• Problem
Please print each entry below exactly as it stands, but without any pictures.

• Raw data
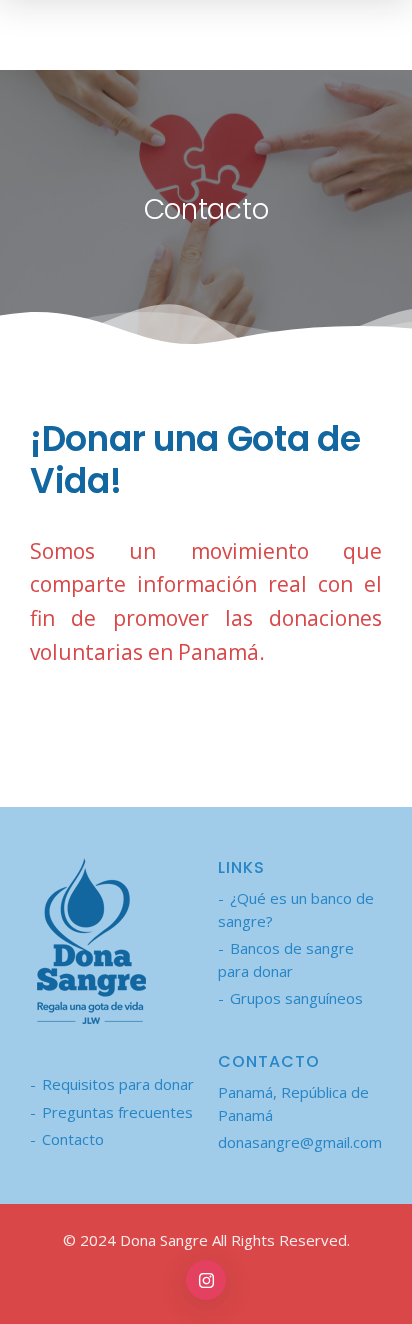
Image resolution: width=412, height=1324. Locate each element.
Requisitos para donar (118, 1084)
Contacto (73, 1139)
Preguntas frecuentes (117, 1112)
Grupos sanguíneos (296, 998)
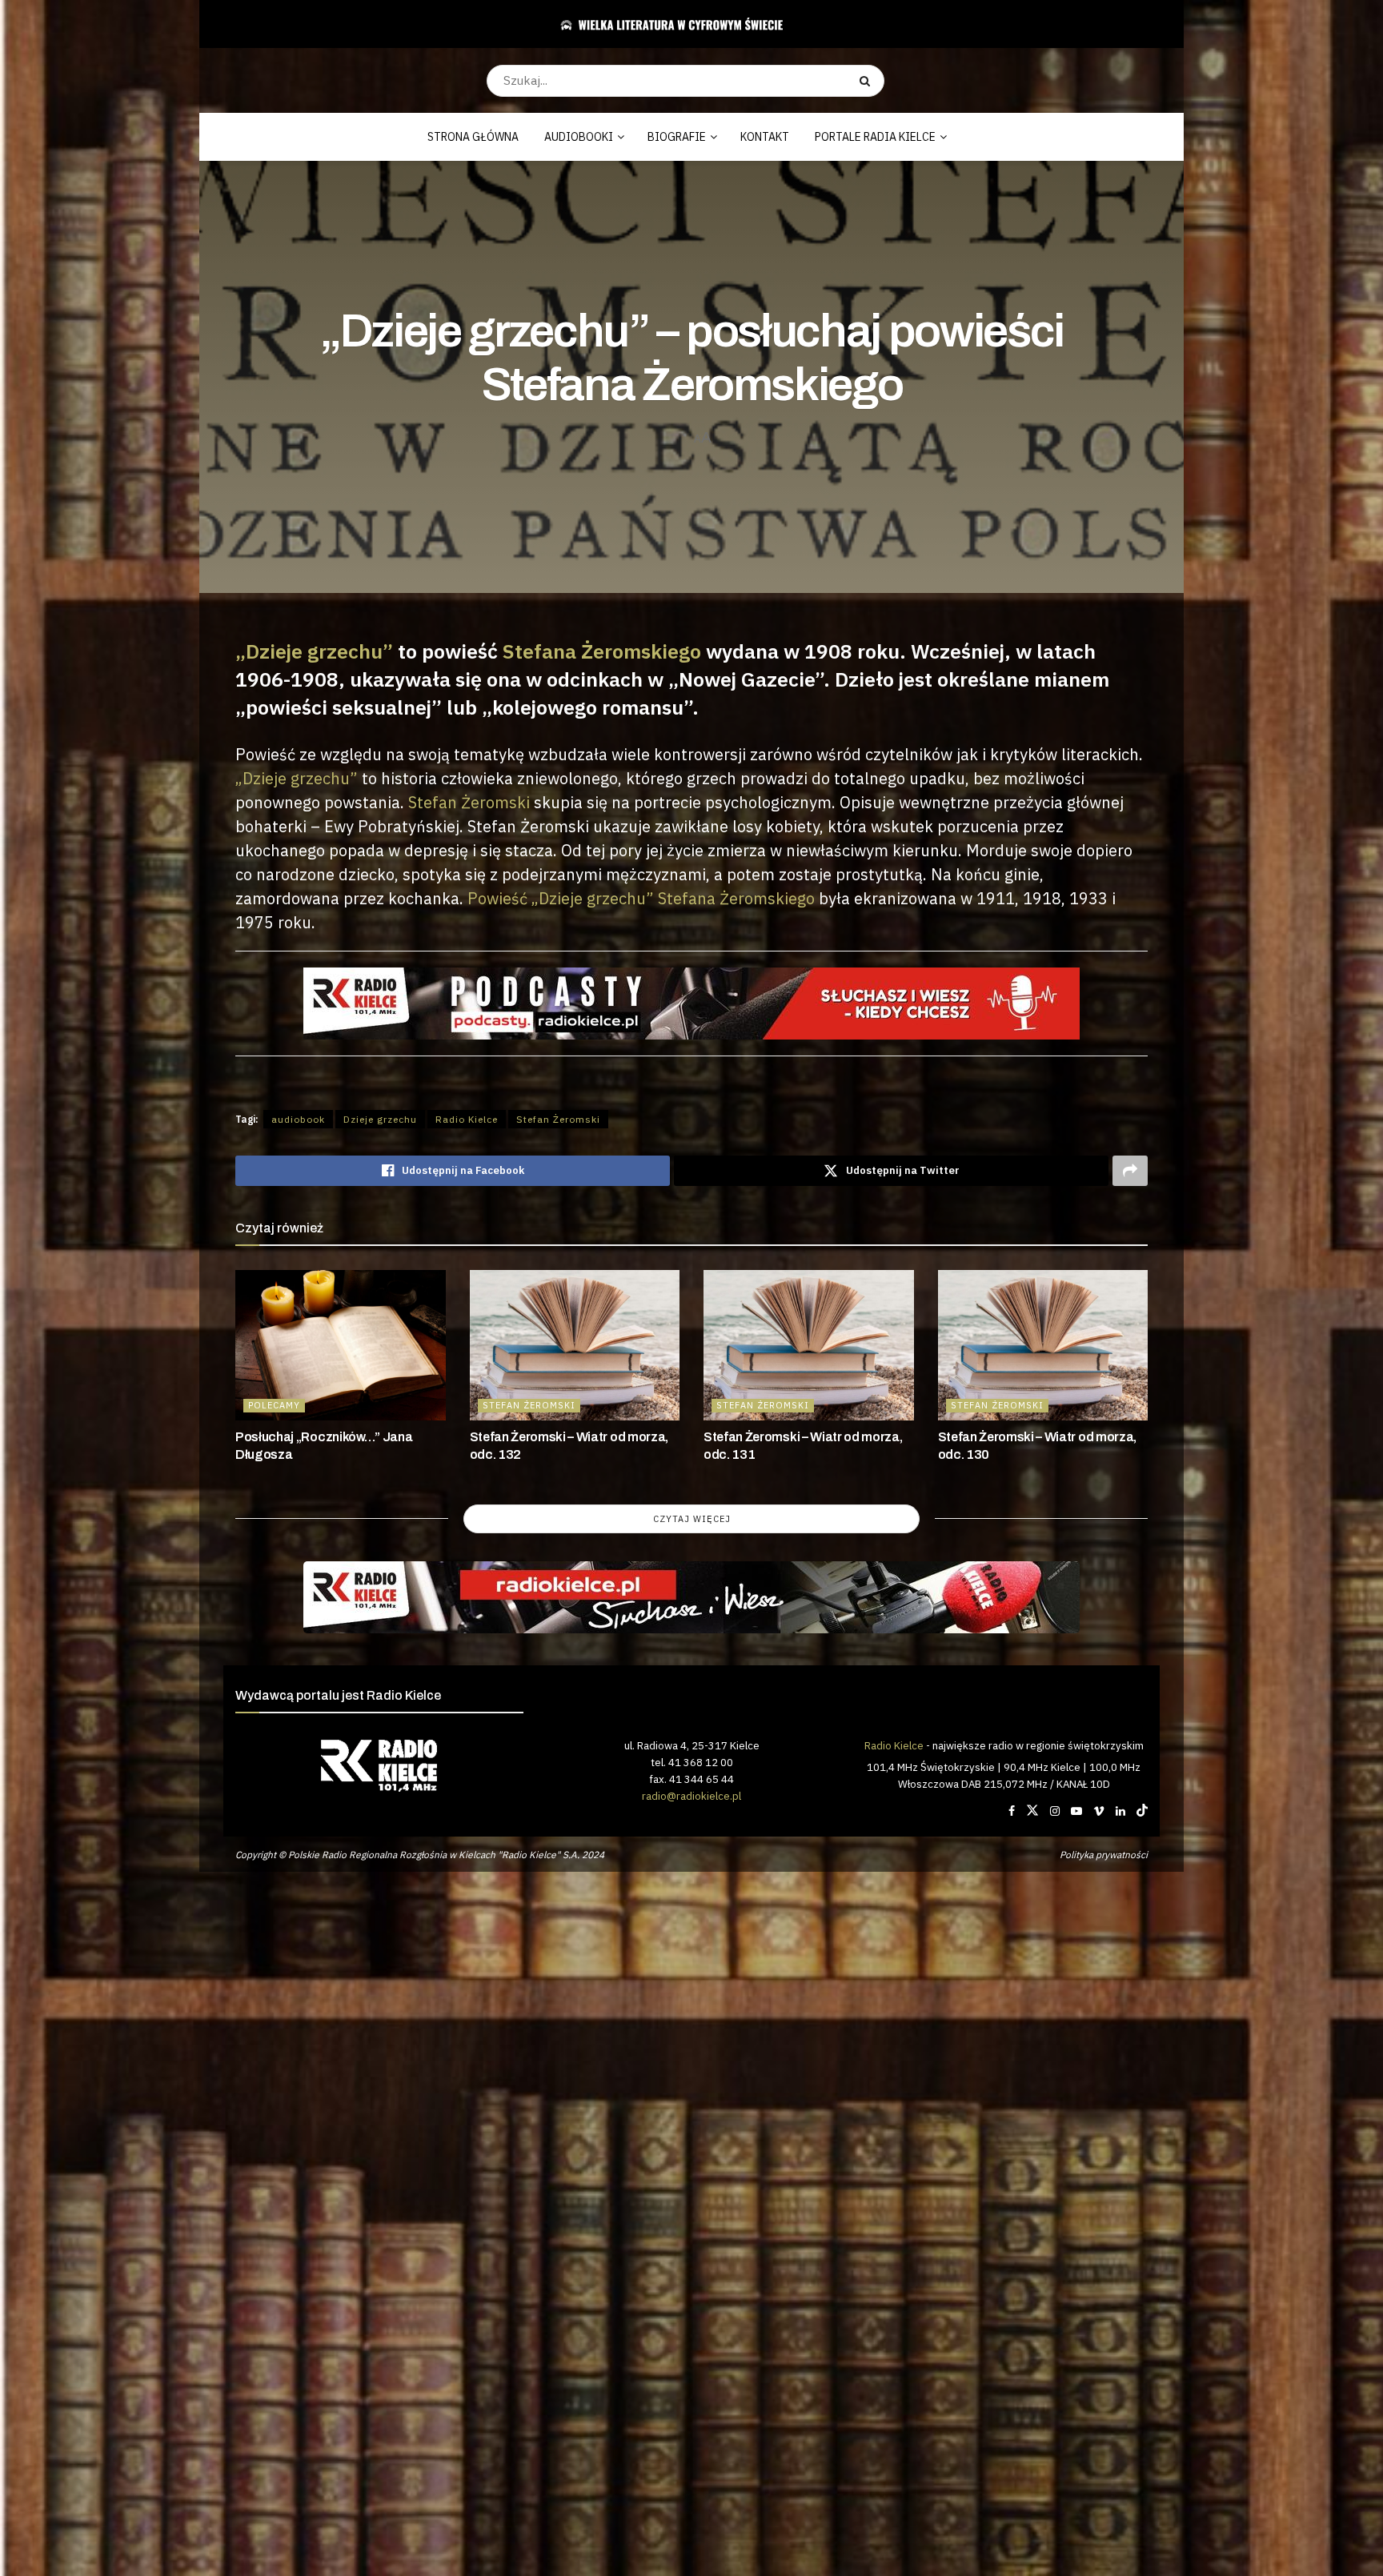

• Your response
Image resolution: width=412, height=1324. Locate each element.
Requisitos para donar (118, 1084)
Contacto (73, 1139)
Preguntas frecuentes (117, 1112)
Grupos sanguíneos (296, 998)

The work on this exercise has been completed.